Infection and inflammation are two key factors that affect wound healing. It is common for pet owners to use over-the-counter antibiotic creams when their pet has a skin infection (hot spot) or a wound. The overuse of antibiotics, including topical products, is a main driver for bacteria to become resistant to these vital compounds. Resistant bacterial infections are more difficult and costly to treat, leading to more suffering for the pet and greater expense to the owner.
The change from alternative products to antibiotics is becoming more common for veterinarians and consumers in order to prevent the emergence of resistant bacteria. Topical therapies such as Silver Honey are used to successfully treat skin infections and wounds, without causing the bacteria to become resistant and speed healing.

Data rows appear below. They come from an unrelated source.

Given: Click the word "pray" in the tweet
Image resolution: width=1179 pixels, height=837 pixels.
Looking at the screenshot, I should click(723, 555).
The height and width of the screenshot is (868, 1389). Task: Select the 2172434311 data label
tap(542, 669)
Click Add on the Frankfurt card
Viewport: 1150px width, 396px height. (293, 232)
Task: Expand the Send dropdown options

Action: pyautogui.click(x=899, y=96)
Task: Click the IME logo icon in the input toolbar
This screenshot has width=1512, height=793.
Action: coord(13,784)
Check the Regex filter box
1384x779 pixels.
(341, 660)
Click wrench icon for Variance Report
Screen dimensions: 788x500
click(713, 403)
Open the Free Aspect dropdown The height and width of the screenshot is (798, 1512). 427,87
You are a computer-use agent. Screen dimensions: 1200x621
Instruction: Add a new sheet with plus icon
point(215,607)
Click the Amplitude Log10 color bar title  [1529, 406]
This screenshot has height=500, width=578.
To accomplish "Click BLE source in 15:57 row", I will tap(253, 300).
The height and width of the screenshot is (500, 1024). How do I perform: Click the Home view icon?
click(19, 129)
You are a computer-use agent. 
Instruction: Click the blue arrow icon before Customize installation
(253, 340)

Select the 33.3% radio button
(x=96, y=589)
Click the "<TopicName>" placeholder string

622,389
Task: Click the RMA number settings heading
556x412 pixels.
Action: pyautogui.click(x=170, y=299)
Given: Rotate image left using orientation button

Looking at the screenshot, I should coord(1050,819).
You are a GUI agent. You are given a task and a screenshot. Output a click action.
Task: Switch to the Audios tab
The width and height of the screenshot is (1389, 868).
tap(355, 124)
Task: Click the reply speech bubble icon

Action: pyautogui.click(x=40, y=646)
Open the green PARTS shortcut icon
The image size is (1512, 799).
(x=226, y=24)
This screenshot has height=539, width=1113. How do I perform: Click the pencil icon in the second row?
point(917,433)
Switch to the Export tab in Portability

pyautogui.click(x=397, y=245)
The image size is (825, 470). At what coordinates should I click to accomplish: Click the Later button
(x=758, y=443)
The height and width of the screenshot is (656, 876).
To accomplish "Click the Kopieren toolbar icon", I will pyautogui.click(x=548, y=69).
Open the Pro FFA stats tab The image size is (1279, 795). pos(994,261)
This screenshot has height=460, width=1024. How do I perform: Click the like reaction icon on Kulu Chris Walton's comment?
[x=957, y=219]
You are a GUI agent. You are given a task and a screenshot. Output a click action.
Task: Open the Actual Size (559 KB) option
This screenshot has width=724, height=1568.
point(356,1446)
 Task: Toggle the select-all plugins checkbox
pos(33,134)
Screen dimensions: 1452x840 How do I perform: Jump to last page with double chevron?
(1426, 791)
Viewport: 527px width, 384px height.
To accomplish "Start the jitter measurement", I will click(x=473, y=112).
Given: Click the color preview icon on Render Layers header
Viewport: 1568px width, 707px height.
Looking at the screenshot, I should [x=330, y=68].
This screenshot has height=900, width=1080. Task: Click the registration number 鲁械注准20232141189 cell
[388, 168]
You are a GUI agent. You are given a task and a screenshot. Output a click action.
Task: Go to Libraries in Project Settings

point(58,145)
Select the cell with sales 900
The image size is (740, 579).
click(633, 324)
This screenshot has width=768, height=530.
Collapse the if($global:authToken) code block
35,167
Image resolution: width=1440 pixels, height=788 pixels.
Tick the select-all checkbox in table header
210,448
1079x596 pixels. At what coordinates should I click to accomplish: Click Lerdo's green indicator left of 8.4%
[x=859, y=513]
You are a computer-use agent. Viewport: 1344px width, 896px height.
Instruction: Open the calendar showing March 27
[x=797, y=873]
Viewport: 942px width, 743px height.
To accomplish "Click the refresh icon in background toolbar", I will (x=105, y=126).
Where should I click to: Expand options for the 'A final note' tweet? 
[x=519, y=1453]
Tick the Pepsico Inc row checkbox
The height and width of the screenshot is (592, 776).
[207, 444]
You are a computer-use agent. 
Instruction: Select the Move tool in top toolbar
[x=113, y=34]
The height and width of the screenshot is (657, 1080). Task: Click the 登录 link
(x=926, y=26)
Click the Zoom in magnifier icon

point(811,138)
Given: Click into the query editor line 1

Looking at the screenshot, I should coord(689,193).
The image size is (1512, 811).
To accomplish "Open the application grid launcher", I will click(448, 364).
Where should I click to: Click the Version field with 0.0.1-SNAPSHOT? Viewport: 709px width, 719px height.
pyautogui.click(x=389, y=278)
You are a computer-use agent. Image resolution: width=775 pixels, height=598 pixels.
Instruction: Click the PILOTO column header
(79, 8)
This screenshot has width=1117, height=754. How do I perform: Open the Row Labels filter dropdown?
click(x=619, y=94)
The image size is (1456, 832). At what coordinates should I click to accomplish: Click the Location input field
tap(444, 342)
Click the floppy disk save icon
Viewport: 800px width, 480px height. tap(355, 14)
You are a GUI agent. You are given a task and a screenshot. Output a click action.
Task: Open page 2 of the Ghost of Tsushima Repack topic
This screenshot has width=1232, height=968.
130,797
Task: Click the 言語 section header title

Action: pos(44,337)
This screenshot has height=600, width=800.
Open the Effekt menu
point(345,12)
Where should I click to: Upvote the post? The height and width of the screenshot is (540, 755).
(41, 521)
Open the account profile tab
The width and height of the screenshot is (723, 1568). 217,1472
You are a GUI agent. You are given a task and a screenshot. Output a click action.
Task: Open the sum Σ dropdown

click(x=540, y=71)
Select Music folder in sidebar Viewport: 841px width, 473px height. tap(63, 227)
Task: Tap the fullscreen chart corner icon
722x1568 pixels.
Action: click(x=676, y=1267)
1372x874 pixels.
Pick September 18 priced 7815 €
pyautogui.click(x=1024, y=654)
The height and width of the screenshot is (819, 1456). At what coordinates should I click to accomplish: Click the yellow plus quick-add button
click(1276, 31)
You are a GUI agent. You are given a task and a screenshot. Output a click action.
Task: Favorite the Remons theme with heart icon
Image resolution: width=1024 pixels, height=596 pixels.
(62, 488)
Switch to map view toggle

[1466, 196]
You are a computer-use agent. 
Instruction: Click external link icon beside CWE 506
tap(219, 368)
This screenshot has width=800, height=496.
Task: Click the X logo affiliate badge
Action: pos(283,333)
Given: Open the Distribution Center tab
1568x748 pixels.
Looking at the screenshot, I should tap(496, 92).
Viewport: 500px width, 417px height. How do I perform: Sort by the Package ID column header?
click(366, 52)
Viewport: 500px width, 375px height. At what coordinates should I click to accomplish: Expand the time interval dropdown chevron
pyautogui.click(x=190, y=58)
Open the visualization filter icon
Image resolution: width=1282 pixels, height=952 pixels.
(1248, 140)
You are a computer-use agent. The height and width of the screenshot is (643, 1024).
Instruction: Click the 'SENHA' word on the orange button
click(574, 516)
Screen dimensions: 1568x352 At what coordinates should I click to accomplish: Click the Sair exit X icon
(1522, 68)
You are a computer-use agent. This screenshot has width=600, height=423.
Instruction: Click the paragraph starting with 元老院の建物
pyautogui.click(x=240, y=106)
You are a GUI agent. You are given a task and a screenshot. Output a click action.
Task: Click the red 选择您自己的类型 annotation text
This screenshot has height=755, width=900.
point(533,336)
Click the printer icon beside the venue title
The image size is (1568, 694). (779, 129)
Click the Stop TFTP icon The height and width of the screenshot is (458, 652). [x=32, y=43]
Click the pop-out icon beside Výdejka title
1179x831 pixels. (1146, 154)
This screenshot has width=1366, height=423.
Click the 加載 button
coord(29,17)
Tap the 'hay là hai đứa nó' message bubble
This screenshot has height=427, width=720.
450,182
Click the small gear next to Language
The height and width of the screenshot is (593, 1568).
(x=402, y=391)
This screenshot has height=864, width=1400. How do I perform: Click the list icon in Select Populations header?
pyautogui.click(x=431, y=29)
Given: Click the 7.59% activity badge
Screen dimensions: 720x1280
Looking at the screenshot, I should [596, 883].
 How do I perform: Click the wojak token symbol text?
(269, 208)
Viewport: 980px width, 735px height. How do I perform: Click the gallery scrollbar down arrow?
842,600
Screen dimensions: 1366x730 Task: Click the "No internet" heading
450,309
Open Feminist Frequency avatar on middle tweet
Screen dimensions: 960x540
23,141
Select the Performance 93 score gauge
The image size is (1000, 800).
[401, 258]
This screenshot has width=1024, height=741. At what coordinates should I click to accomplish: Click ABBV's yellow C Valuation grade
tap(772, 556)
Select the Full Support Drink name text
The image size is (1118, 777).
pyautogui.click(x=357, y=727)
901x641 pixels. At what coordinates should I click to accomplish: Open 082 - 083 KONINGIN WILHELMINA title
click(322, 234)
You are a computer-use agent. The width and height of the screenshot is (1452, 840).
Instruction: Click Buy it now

Another common issue with pet owners is that they use concentrated solutions of chlorhexidine, hydrogen peroxide and other antiseptics to clean wounds. These solutions are toxic to the growing cells of the skin, which impairs/slows down the healing process. Additional irritation caused by these solutions can cause pain to the pet and worsen the situation.
Studies have shown that MH and new silver formulations are very effective in treating bacterial infections on the skin with the advantage of not causing resistance. Furthermore, these natural products improve healing of skin without causing irritation or toxicity to the growing cells.
Pet owners, as well as veterinarians and human doctors, should do their part in preserving antibiotics for cases when they are absolutely needed. Using alternatives to antibiotics such as what we discussed here should be what pet owners should reach out for in the first place.